::: Lesetext

Prüfauftrag

Dem Gemeinderat wird folgender Prüfauftrag erteilt: 

  1. Inwiefern auf dem Gaswerkareal eine gemischte Nutzung ermöglicht werden kann, die sowohl genossenschaftlichen Wohnraum als auch die bestehende Wohnform des Kollektivs Anstadt berücksichtigt.
  2. Welche konkreten Massnahmen getroffen werden können, um bestehende soziale und kulturelle Projekte auf dem Gaswerkareal nachhaltig in die städtische Planung zu integrieren.
  3. Welche rechtlichen Rahmenbedingungen erforderlich sind, um alternative Wohnformen wie die Anstadt dauerhaft zu ermöglichen und als integralen Bestandteil der städtischen Wohnpolitik zu verankern.

::::::
::: Rohdaten

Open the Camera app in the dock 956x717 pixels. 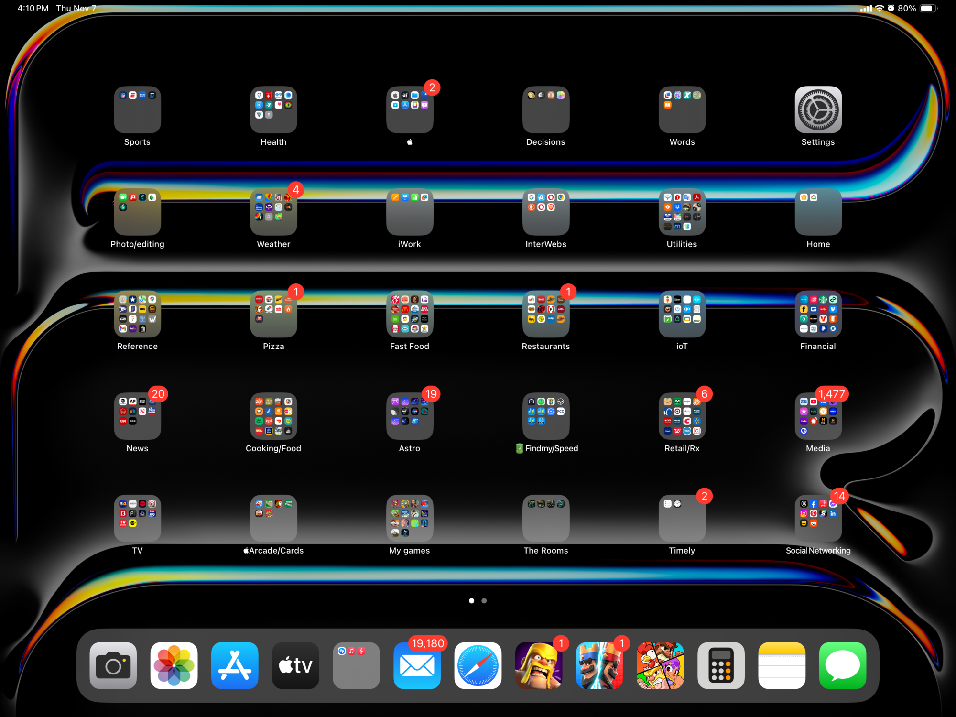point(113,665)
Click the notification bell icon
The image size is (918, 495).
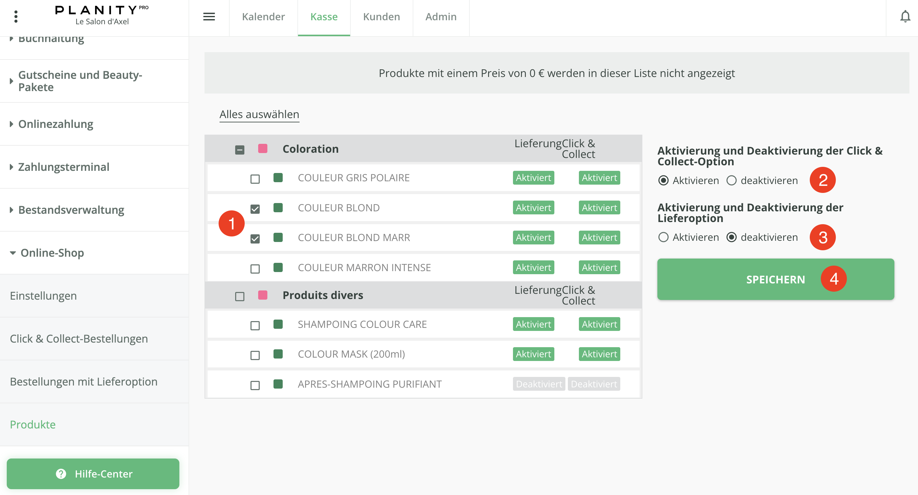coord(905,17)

::::::
::: Rohdaten

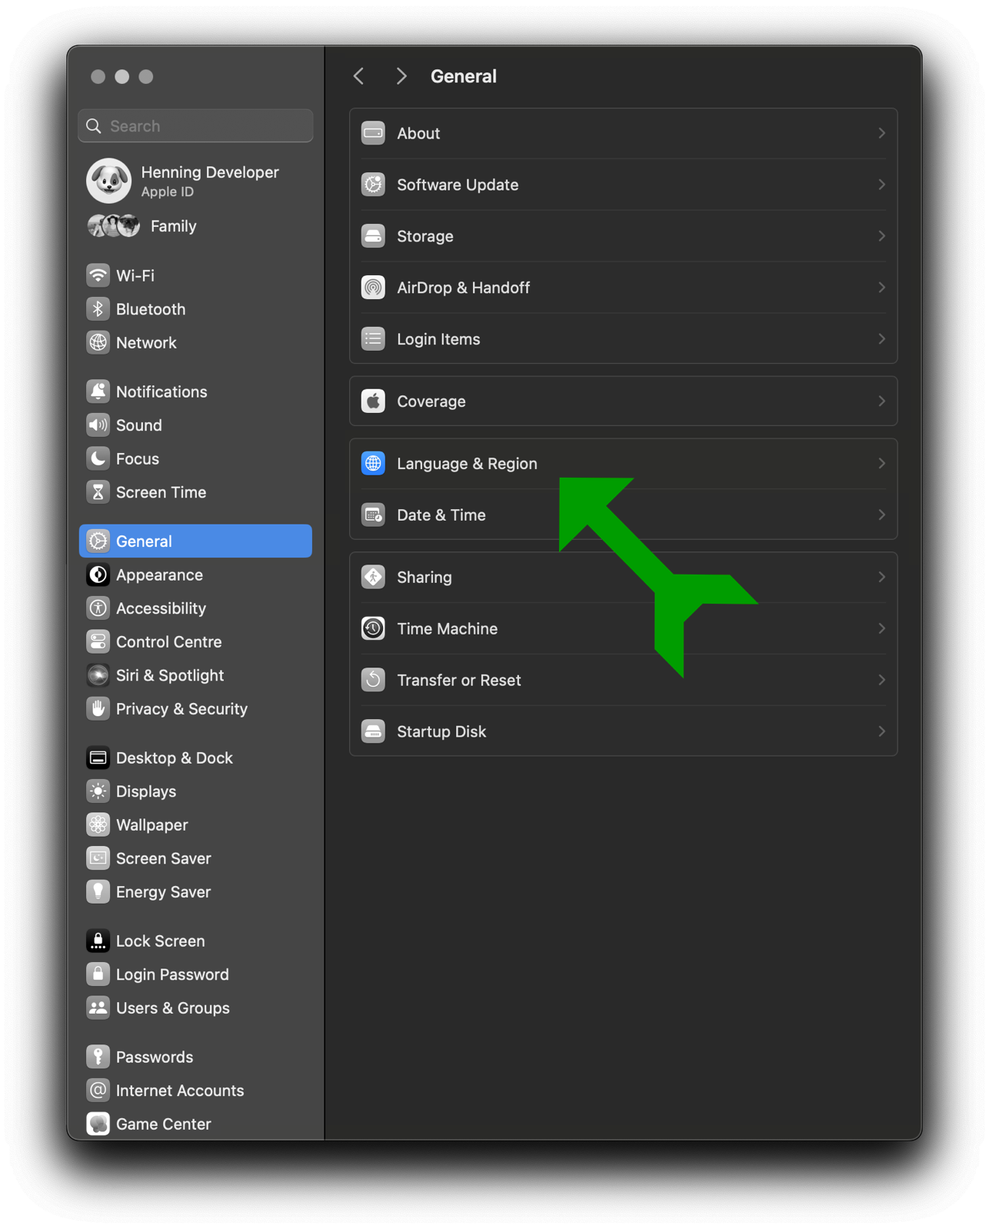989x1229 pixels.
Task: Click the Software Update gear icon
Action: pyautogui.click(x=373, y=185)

::::::

Arbeitsanweisungen:
(A) Fasse den Prüfauftrag in zwei Sätzen zusammen.
(B) Liste stichwortartig alle Punkte auf, die der Prüfauftrag dem Gemeinderat zur Prüfung vorgibt.
(C) Beantworte bitte anhand des Prüfauftrags folgende Fragen:
(i) Wem wird der Prüfauftrag erteilt?
(ii) Welche Art von Projekten auf dem Gaswerkareal soll in die städtische Planung integriert werden?
(iii) Wovon sollen alternative Wohnformen wie die Anstadt ein integraler Bestandteil werden?

Antworten:
(A) Der Gemeinderat soll prüfen, inwiefern auf dem Gaswerkareal eine gemischte Nutzung möglich ist, die genossenschaftlichen Wohnraum und die bestehende Wohnform des Kollektivs Anstadt berücksichtigt. Außerdem soll er klären, wie bestehende soziale und kulturelle Projekte dort nachhaltig in die städtische Planung integriert werden können und welche rechtlichen Rahmenbedingungen nötig sind, um alternative Wohnformen wie die Anstadt dauerhaft zu ermöglichen und in der städtischen Wohnpolitik zu verankern.

(B)
- Möglichkeit einer gemischten Nutzung des Gaswerkareals mit genossenschaftlichem Wohnraum und der Wohnform des Kollektivs Anstadt
- Konkrete Maßnahmen zur nachhaltigen Integration bestehender sozialer und kultureller Projekte in die städtische Planung
- Erforderliche rechtliche Rahmenbedingungen, um alternative Wohnformen wie die Anstadt dauerhaft zu ermöglichen und in der städtischen Wohnpolitik zu verankern

(C)
(i) Dem Gemeinderat.
(ii) Bestehende soziale und kulturelle Projekte.
(iii) Von der städtischen Wohnpolitik.